# Competition goal
`Having graph of people connections, we should model the propagation of marketing campaign influence and get the highest profit of it.`

## Explicit task

You are running the marketing campaign for a brand new pocket device. Initially you can sign contracts with a few people to advertize your gadget among their neigbours. The more "famous" person you are picking the greater price appears in the contract. Contract cost can be calculated as $300\$$ * NN(i), where NN(i) is the number of neigbours of the person i.

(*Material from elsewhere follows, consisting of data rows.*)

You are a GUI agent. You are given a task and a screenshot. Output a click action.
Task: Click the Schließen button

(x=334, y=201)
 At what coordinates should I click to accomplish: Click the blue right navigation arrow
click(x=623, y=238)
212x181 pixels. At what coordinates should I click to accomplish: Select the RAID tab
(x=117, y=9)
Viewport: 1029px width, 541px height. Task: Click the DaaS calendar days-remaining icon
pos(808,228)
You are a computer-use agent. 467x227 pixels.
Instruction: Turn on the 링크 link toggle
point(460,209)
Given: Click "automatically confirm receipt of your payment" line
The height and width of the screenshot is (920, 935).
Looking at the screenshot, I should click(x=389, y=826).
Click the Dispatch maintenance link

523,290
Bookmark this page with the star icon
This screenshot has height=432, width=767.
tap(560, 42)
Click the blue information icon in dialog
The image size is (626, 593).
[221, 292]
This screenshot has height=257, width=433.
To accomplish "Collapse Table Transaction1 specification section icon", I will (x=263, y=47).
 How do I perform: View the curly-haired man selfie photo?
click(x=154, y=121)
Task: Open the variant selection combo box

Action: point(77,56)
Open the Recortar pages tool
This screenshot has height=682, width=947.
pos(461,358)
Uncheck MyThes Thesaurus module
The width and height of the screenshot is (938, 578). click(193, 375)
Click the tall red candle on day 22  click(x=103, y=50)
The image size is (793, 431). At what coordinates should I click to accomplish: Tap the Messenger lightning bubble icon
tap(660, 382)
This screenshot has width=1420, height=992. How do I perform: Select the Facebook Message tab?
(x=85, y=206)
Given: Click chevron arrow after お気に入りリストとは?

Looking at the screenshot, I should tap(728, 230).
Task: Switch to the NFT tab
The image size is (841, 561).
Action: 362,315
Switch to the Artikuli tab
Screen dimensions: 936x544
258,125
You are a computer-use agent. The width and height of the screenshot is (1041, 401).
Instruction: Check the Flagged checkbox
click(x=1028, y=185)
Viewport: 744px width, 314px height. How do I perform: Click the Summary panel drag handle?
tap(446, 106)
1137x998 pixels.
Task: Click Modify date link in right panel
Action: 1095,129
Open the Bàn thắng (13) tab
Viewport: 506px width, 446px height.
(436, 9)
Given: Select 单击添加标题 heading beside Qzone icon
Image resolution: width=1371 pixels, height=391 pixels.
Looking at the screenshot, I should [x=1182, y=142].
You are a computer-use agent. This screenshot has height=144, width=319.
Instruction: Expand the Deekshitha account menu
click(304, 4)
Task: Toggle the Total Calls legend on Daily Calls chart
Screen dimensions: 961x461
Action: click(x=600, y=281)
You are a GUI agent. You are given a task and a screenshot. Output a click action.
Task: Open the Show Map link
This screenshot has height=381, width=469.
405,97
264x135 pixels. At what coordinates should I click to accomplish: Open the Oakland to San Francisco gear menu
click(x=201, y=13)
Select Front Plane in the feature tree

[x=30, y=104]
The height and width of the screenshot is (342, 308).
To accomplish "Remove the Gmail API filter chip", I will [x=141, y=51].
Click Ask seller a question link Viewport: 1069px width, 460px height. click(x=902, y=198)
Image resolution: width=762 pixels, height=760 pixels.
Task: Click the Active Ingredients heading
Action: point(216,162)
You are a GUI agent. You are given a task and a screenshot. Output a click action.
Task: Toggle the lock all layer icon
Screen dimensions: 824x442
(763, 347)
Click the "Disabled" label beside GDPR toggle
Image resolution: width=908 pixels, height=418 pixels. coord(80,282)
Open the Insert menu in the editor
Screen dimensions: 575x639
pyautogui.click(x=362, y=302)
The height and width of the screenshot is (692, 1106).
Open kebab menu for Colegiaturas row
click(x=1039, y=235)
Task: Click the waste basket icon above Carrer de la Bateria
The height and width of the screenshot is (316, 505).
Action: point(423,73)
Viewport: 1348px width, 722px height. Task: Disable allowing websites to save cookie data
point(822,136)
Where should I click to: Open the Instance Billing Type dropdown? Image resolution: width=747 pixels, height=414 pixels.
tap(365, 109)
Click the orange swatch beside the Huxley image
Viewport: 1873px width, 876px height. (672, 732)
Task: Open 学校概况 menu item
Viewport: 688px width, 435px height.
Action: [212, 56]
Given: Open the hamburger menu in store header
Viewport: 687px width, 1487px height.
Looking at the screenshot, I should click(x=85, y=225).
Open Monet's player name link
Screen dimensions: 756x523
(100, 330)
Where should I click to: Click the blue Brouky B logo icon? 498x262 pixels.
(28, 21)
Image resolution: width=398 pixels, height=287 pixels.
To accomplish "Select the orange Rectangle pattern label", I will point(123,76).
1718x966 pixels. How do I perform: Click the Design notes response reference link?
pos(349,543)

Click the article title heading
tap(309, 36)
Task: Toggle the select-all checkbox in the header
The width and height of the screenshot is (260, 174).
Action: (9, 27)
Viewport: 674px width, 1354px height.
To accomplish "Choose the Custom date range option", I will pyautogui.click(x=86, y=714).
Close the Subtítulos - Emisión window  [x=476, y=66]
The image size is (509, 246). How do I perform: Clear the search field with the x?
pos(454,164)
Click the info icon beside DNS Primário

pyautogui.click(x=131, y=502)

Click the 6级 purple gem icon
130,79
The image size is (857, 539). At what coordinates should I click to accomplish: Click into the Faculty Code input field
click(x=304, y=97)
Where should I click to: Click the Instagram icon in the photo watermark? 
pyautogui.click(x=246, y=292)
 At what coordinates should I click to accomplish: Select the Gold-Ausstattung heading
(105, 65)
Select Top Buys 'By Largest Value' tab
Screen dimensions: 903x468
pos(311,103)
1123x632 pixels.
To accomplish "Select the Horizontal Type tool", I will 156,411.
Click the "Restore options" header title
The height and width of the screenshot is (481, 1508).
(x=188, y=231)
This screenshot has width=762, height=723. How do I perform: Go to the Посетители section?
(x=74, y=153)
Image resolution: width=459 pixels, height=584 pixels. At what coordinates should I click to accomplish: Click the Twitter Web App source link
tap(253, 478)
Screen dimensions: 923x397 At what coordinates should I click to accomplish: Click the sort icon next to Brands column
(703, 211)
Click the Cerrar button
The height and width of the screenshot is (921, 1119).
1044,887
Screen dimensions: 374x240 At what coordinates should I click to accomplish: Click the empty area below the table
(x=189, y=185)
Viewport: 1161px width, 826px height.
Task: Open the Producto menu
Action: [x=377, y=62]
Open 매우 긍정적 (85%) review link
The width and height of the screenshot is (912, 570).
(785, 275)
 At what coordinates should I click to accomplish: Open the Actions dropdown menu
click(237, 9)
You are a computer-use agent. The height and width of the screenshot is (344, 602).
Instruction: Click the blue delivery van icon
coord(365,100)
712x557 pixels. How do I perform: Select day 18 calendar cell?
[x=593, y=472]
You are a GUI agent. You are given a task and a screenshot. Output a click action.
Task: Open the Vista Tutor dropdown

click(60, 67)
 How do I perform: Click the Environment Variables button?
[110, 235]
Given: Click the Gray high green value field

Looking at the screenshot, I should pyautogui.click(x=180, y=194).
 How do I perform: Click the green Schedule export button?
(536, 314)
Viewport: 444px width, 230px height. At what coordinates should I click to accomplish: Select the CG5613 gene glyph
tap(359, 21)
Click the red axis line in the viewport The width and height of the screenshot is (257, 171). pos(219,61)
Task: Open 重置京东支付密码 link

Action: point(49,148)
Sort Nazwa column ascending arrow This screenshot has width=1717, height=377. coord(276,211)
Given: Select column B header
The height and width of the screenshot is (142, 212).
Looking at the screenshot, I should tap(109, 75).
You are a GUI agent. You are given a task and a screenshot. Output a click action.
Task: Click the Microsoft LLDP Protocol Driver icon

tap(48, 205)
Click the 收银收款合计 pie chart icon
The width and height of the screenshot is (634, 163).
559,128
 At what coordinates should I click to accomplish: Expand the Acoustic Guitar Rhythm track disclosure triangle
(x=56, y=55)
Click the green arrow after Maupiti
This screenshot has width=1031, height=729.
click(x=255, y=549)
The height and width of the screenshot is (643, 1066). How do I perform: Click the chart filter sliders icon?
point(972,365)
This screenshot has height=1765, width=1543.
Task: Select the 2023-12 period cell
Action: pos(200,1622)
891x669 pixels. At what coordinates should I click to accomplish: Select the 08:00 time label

If at least $18 \%$ a person's neighbors have already been affected, then he/she will also be affected tomorrow. You earn $50\$$ per each affected person. Every day you have to choose whether to sign new contracts or wait. You need time to discuss terms of a contract, so you cannot sign more than 10 contracts on the same day. Your task is to maximize profit of your campaign with an initial budget of $10,000\$$. Your campaign is considered completed after 60 days.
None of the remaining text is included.